In jakubkala/QuiPTsim:

knitr::opts_chunk$set(echo = TRUE)
library(QuiPTsim)
setwd("~/amylogram/QuiPTsim/vignettes/")

QuiPTsim contains source code used utilized in extensive study of Quick Permutation Test (QuiPT) properties. QuiPT have been further compared to other widely used feature selection algorithms (Hope this gonna happen).

Simulation data

Following steps have been carried out to create datasets:

Various alphabets have been defined. Sequences generated consist of both full alphabet and and their simplifications(from literature & domain knowledge of Mr Burdukiewicz).
Sequences have been generated both using uniform distribution of elements and previously computed element probabilites (AAs occurence count in AmpGram data). Sequence simplification was further based on precomputed AA probabilites.
For such sequences, motifs have been injected. Again, AA occurence probability was precomputed on AmpGram data. Worth nothing is that motif injection has been implemented so that motifs can overlap each other.
Each n-gram occurence matrix has been equipped with a list of motifs and their masks.

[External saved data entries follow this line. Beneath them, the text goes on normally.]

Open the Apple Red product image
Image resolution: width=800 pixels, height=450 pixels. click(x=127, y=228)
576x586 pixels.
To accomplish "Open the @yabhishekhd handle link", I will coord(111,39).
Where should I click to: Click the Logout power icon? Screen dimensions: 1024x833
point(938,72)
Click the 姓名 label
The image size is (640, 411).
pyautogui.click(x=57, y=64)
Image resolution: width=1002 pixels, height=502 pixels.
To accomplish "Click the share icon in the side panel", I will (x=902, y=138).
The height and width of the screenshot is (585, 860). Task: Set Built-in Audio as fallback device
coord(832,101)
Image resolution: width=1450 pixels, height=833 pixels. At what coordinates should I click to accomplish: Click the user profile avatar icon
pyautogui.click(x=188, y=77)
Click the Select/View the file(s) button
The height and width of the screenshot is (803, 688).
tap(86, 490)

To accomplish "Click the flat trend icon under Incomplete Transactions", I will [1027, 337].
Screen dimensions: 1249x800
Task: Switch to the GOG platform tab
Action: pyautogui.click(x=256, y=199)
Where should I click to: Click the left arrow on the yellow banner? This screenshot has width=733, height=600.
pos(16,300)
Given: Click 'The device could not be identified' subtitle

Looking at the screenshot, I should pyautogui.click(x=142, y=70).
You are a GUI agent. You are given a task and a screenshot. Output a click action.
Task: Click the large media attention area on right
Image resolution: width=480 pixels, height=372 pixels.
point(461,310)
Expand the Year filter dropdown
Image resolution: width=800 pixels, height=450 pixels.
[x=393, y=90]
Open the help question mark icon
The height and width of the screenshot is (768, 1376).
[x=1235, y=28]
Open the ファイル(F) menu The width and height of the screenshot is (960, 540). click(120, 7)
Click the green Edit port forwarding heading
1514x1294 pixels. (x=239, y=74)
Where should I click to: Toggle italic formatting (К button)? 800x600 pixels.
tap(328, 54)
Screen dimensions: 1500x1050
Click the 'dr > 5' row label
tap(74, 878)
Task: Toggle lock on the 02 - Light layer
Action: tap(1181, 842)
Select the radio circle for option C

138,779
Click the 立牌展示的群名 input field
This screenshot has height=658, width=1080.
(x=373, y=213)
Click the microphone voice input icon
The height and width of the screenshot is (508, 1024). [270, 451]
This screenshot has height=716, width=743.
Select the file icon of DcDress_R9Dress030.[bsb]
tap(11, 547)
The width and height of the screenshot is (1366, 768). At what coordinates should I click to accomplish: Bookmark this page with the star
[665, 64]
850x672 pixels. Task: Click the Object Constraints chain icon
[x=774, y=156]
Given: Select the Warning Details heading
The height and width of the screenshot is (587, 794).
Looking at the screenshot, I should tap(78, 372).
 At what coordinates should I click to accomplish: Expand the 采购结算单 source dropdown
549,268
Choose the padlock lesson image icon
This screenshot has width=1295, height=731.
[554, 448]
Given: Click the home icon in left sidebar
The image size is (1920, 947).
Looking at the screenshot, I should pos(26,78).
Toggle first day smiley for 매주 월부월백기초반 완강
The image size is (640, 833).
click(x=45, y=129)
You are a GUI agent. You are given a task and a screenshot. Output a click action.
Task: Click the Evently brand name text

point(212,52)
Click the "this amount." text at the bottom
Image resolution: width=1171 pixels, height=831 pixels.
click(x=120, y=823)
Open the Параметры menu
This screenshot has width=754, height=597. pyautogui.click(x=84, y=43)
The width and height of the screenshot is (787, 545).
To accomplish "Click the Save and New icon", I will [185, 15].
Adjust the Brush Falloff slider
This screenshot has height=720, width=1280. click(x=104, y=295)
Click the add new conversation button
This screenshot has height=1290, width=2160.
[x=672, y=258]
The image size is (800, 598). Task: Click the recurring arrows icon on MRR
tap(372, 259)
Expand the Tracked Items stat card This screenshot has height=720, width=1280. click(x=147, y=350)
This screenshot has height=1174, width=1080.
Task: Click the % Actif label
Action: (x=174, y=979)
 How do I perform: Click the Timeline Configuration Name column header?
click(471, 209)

Simulation pipeline details

Function create_simulation_data() is a high-level wrapper of function implemented in QuiPTsim package as a data generation automation framework.

Results of single simulation iteration are saved in previously stated directory. N-gram occurence matrices (in RDS format) are saved along with master data frame in csv format that contains all the details about prepared dataset. Each row represents single matrix and its location is defined in path column.

Simulation highlights:

Each simulation has a constant number of sequences ($6000$) since this is an upper bound for most of datasets available. Smaller datasets can be achieved by subsampling all sequences.
Both full and simplified alphabets have been considered:
20-element alphabet with various probability vectors (based on AmpGram drake repository)
Simplified alphabets both from literature and Amylogram analysis with probabilites from AmpGram analysis(make sure this is true).
Each simulation has been repeated $100$ times
Positive sequences make $50%$ of full dataset.
Number of alphabet elements and total number of gaps in motifs are fixed in all considerations($n=4$ and $d=6$ give maximum length of motif 10).